Stocks reacted positively to a successful start to earnings season.

The major banks kicked off third-quarter earnings season last week with impressive results. With about 10% of the S&P 500 having reported, earnings are beating estimates by 14%, with 77% of companies topping projections. Financials are surpassing expectations by 21%, with the rest of the market delivering an aggregate beat of 5%.

Third-quarter expectations are for revenue and earnings growth of 14% and 27%. The deep cyclical Materials (90%) and Industrials (67%) are expected to show leading earnings growth for the third quarter. The defensive Consumer Staples (2) and Utilities (1%) are expected to show the smallest earnings growth.

During the next two weeks, 63% of S&P 500 companies by market capitalization will report results. Although third-quarter earnings growth will decelerate sharply from 88% in the second quarter, there is reason to believe upside exists to the 27% year/year earnings growth expected by consensus. The key reason is the low hurdle. After strong results in the second quarter that witnessed both record breadth and magnitude of positive surprises, analysts only nudged their third-quarter estimates up by 3%.

We also see a healthy labor market supporting economic activity and further profit growth and ultimately stock prices in the coming quarters as discussed below.

Labor Markets Improvement Continues: While the number of job openings fell 5.9% in August, its first decline this year, to 10.4 million, that was still the second highest level on record. Hires fell 6.5% to 6.3 million. The declines in both job openings and hires were led mostly by accommodation and food services and public education, impacted by the Delta variant over the summer and uncertainty around school re-openings.

Despite fewer job openings and hires, the quit rate rose to a record 2.9%. This indicates high worker confidence and bargaining power, which typically comes with a tightening of labor market conditions. Indeed, the number of unemployed per job opening was practically unchanged at 0.8, near its lowest level since data started in 2000, and showing more job openings than people looking to fill them.

Weekly jobless claims are also consistent with an improving labor market. Initial claims for unemployment insurance dropped 36,000 last week to 293,000, below the consensus of 318,000, and below 300,000 for the first time since March 2020. This reflects increased efforts by employers to retain workers amid tightening labor market conditions.

Leading Indicators Continue to Point to a Moderating Economic Expansion: The pace of expansion in economic activity in the OECD area as a whole looks set to continue to moderate after the post-pandemic rebound, according to the latest OECD Composite Leading Indicators (CLIs).
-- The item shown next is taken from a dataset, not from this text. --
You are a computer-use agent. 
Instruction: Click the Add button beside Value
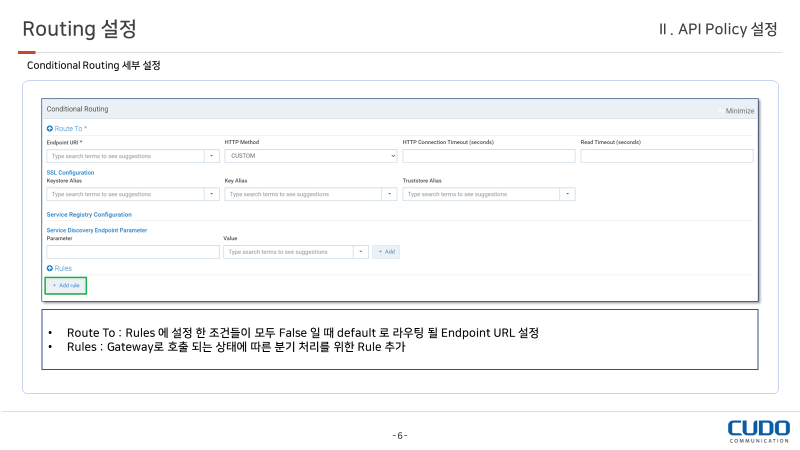tap(386, 252)
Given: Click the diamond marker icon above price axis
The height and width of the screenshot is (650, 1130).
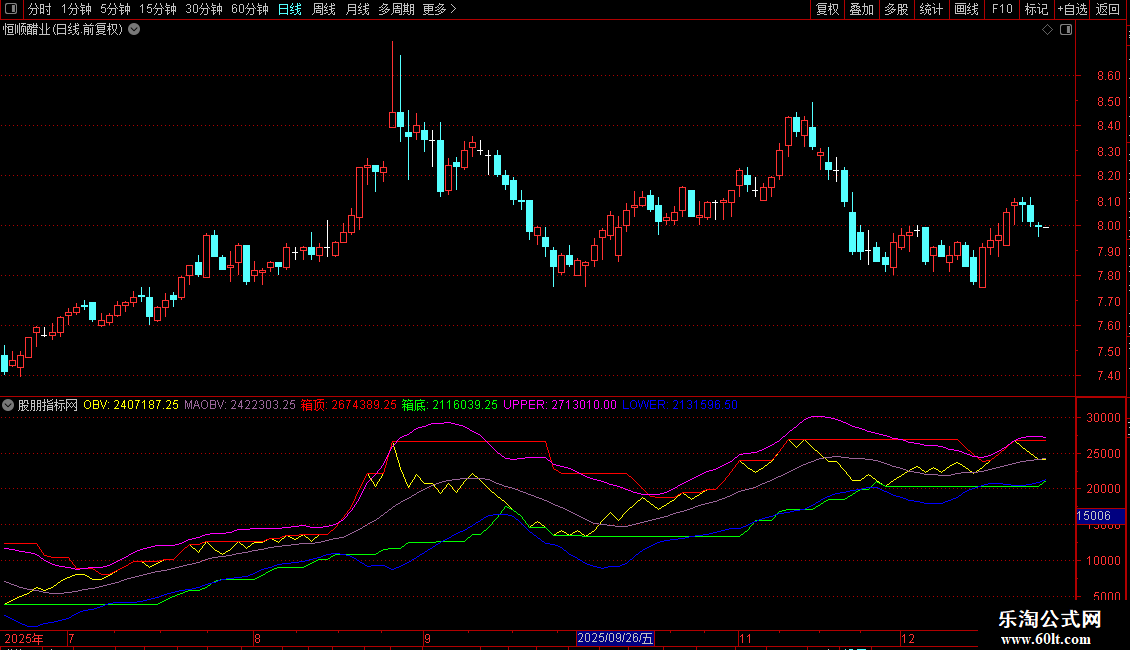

While the U.S. CLI was practically unchanged, the level of the CLI is still consistent with an above-average expansion.

The CLIs continue to anticipate a moderating pace of expansion at above trend level in Canada, the euro area as a whole and the United Kingdom. Similar indications have now emerged in Japan. In France, the CLI expects economic growth to remain below the long-term trend. One factor pulling down the CLIs is the persistent rise in consumer prices in recent months, driven by surging energy prices.

Among major emerging-market economies, the CLI for China, weighed down by the contraction of steel production, is now pointing towards stable growth rather than a steady increase, as reported last month. In India the CLI indicates stable growth. Slowing growth continues to be anticipated in Brazil. The CLI for Russia is still pointing to a steady increase in growth above the long-term trend.

While global growth has peaked, it is at a high level. Progress on vaccinations, along with continued accommodative monetary and fiscal policies, should keep recession risks low for the foreseeable future.